I’m aware of the limitations in my voice. I don’t have an opera background, or rock background. There’s a lot of different ways that people come to musical theater. I’m almost like an old-school musical theater actress. It’s clear. It’s pure. It’s talk. It’s a character voice that can go from one scene to another. It’s not a style voice.
What can we expect of your one woman show, “Funny, I’m A Woman With Children?”
One of the little perks has to do with a friend I’ve made recently. A man named Dr. Dominic McHugh who wrote a book called Loverly about the making of My Fair Lady. He has access to all the letters, and all the unpublished songs. A fan connected us, and he’s given me the music from My Fair Lady—songs that were thrown away, but that are wonderful. They were thrown away because Lerner and Loewe didn’t want the story to be too romantic. My show is all about dating, marriage, trying to keep love going, family, and just staying sassy as you get older. It’s about staying alive, and keeping some romance in your life—not just romance with a person, but the romance of living. So the idea that My Fair Lady had all these love songs, and emotional songs—it’s so appropriate to show. So people are going to get to hear songs that Lerner and Loewe wrote that were never published. It’s such a romantic night.
You’re a Hamptonite. How have the Hamptons, and your time out here with Broadway legends, inspired and influenced your career?
I was raised in Manhasset and started coming to the Hamptons in earnest when I was about 26—going way back to a musical called Make Someone Happy at the Bay Street Theater.
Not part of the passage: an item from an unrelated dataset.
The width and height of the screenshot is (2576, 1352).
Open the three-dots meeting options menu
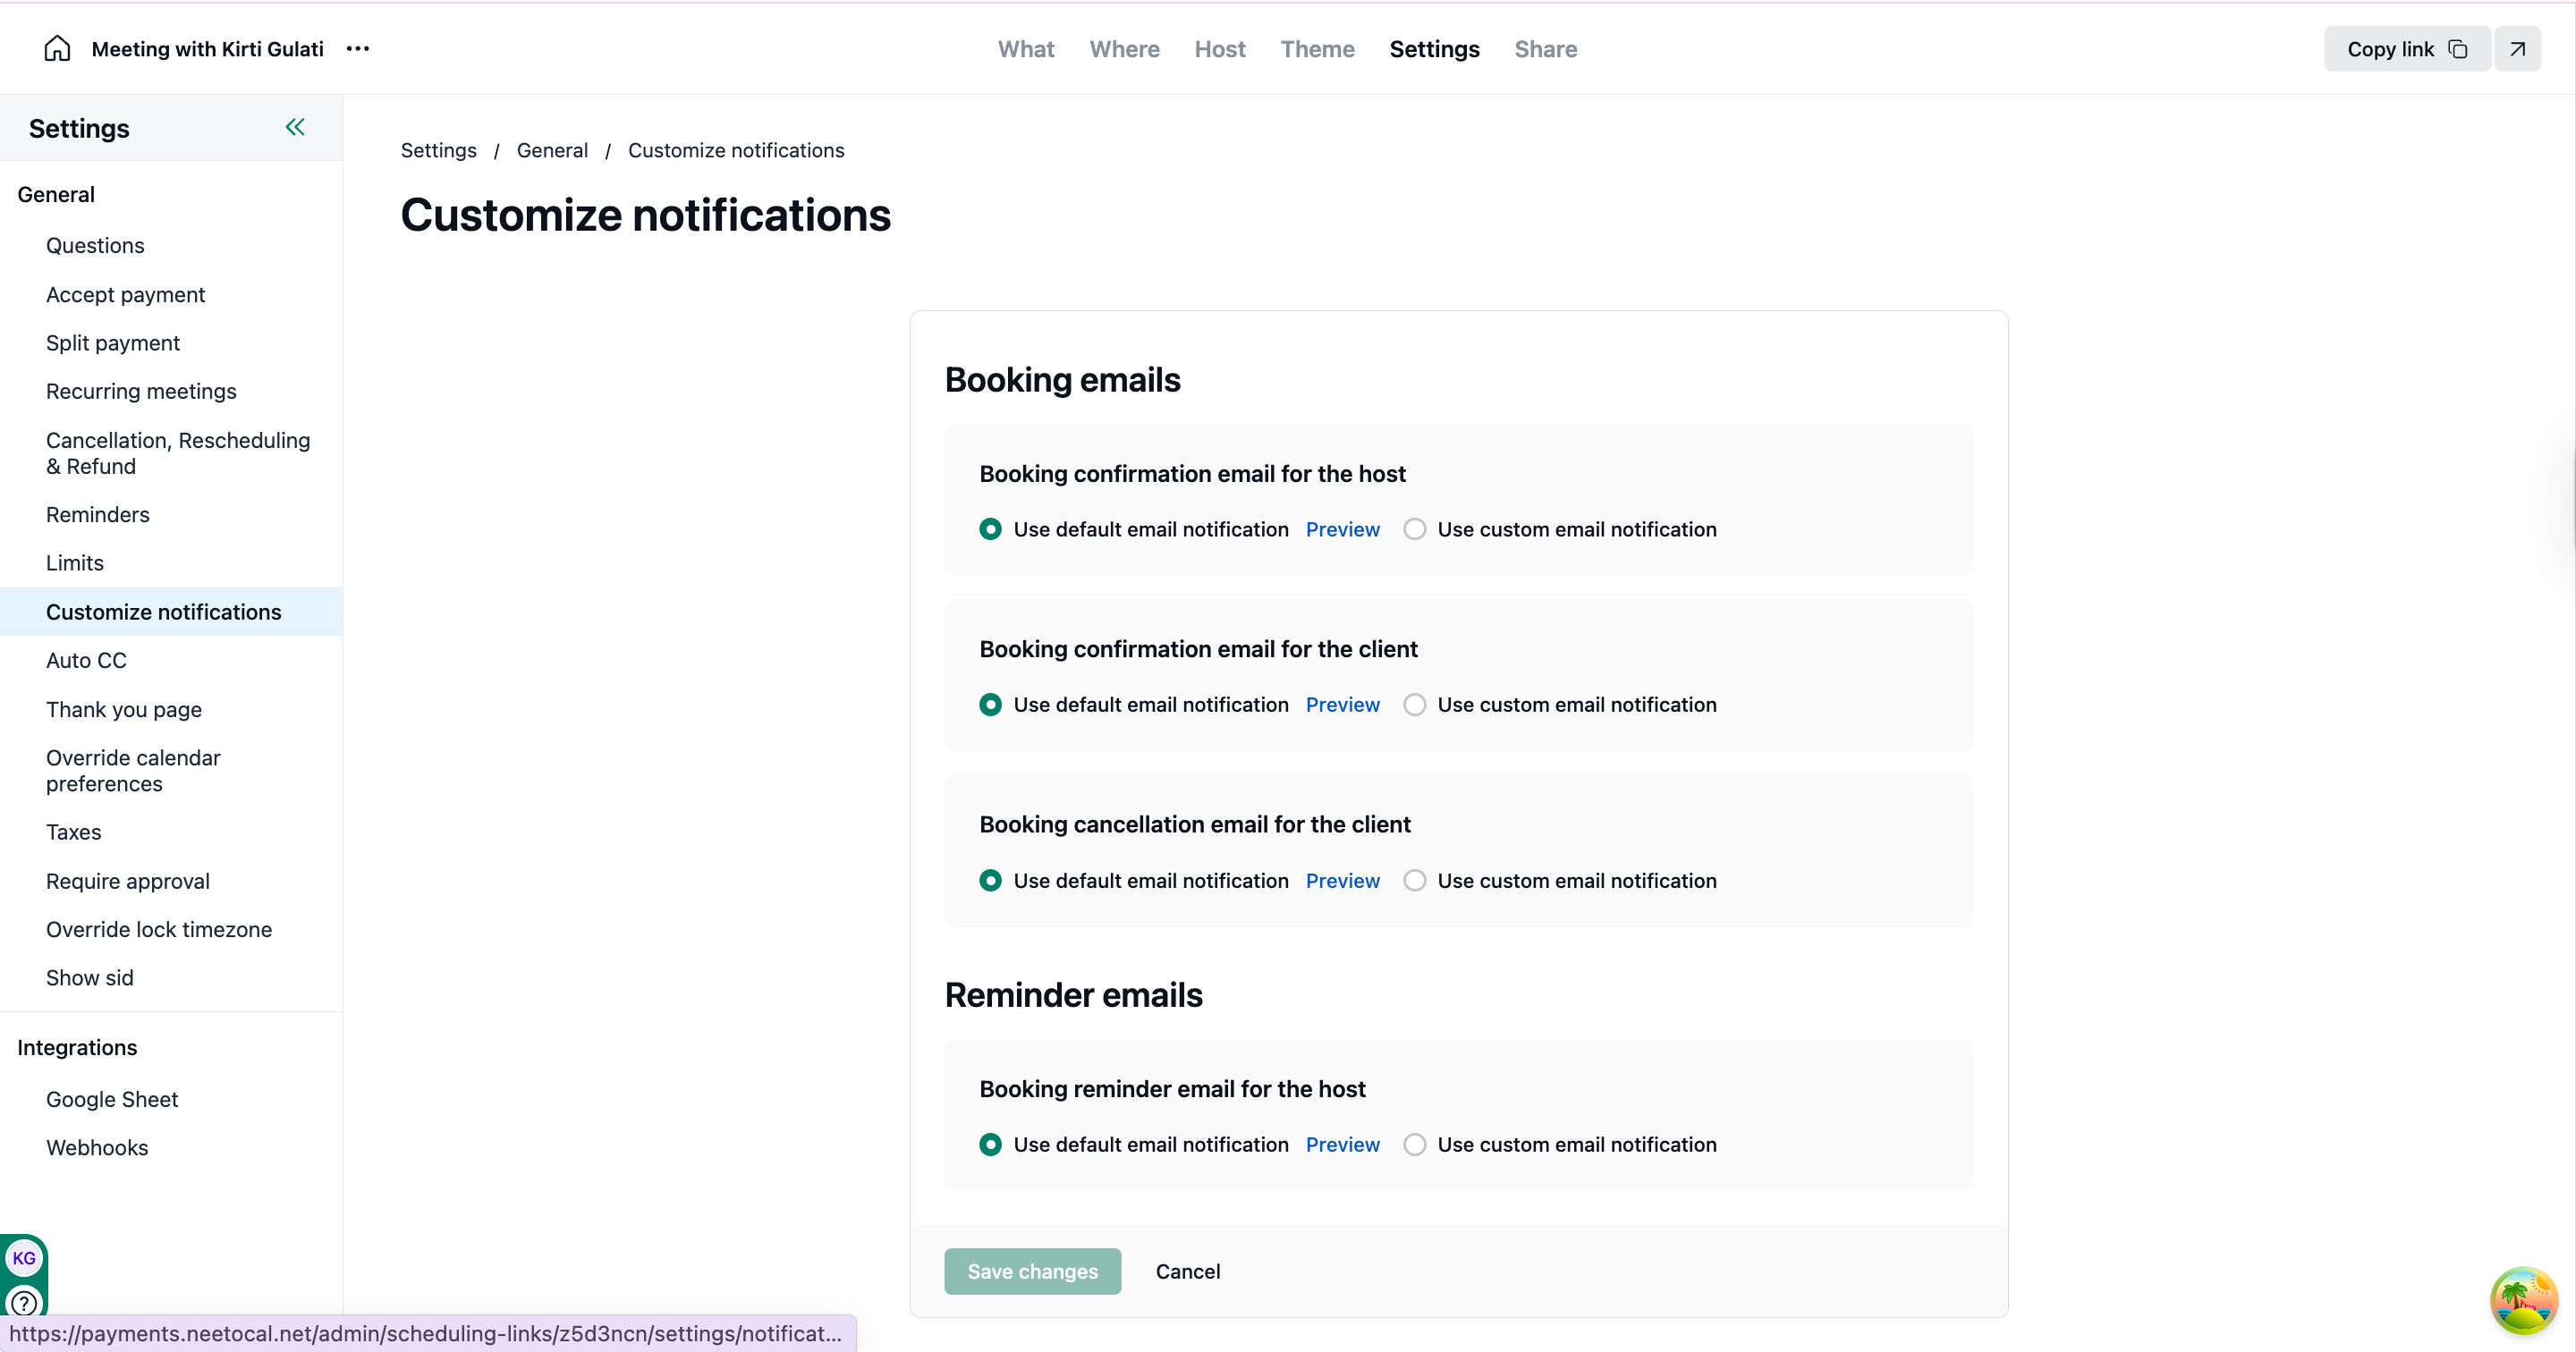[358, 49]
I was in a musical that was about Betty Condon and Adolph Green. Those were huge Hamptons names. They’re the people who wrote Singing in the Rain and the musical Wonderful Town. They were so alive. So we did that musical out in Sag Harbor and Tony Walton did the sets. I had the best summer of my life. That’s how I became a fixture in the Hamptons. After that summer I never stopped coming. Julie Andrews came to my dressing room one time, and she wrote me a note—“You were wonderful—with love from The Other Eliza.” It was amazing! There was a time in Hamptons history where the New York legends of theater lived out there. They vacationed out there. They did special evenings of theater at Guild Hall. Everywhere you turned you would see a legend in the audience. I started to see that there was a culture of these stars vacationing and relaxing in the Hamptons, and spending their summers out there. And you know, they get bored—they don’t just want to drink wine. They’re theater people, they want to do a show. So in the tradition of all of that, I’m doing a show this summer.
You will be at Bay Street Theater on July 30. What are you most looking forward to?
I’m looking forward to sharing this music, storytelling, and having a good Hamptons night—glamorous but relaxed. It’s a smart, sassy audience—maybe even sassier because they’re on vacation. So my stories might go a little off color or be a little sexier. It was actually in the Bay Street Theater where Julie Andrews wrote me that letter. And, to bring it all full circle, I’ll be performing on the set of My Fair Lady, because there’s a production of the show going on there for the 60th anniversary. My goal in that one-hour [of my one woman show] is to slow everybody down, get them to laugh, to enjoy their time, and give them really dazzling music. And I’m coming to a place that I love. I love the Bay Street Theater. I love the Hamptons. It’ll be interesting to see what I end up wearing because I’ve recently discovered Rent the Runway, so I’m unstoppable. I love it! I want to change clothes every five minutes.